Segment Open
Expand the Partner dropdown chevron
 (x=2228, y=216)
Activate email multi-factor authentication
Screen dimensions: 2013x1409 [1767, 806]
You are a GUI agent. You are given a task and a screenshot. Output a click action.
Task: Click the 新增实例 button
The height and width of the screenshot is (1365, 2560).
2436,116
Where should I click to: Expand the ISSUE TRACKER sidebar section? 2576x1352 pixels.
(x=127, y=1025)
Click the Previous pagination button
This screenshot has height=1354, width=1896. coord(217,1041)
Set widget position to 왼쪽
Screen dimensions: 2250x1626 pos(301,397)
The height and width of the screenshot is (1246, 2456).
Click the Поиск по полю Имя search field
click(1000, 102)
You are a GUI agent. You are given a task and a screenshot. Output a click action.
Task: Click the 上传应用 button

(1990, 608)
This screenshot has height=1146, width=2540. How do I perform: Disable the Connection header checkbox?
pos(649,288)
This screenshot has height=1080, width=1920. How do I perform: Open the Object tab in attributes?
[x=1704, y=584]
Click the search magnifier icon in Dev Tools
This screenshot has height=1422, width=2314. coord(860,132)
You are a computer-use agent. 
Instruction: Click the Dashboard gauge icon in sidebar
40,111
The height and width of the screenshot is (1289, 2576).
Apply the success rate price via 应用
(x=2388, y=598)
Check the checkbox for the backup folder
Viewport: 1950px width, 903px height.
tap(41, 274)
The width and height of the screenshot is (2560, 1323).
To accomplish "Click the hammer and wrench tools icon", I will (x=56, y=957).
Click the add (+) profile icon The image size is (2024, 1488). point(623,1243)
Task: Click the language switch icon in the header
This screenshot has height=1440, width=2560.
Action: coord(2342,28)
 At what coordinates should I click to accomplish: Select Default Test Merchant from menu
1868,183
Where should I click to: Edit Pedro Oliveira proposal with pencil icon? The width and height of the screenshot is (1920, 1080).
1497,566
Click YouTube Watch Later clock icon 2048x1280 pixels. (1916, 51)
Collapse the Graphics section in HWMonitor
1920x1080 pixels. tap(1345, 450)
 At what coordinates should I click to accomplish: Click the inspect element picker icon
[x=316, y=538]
Segment Closed
**Problem to work on**
Nothing but the lines from the line containing "Collapse the Graphics section in HWMonitor" through the final line of the entries should appear in your answer, copied exactly.

**Solution to the exercise**
Collapse the Graphics section in HWMonitor
1920x1080 pixels. tap(1345, 450)
 At what coordinates should I click to accomplish: Click the inspect element picker icon
[x=316, y=538]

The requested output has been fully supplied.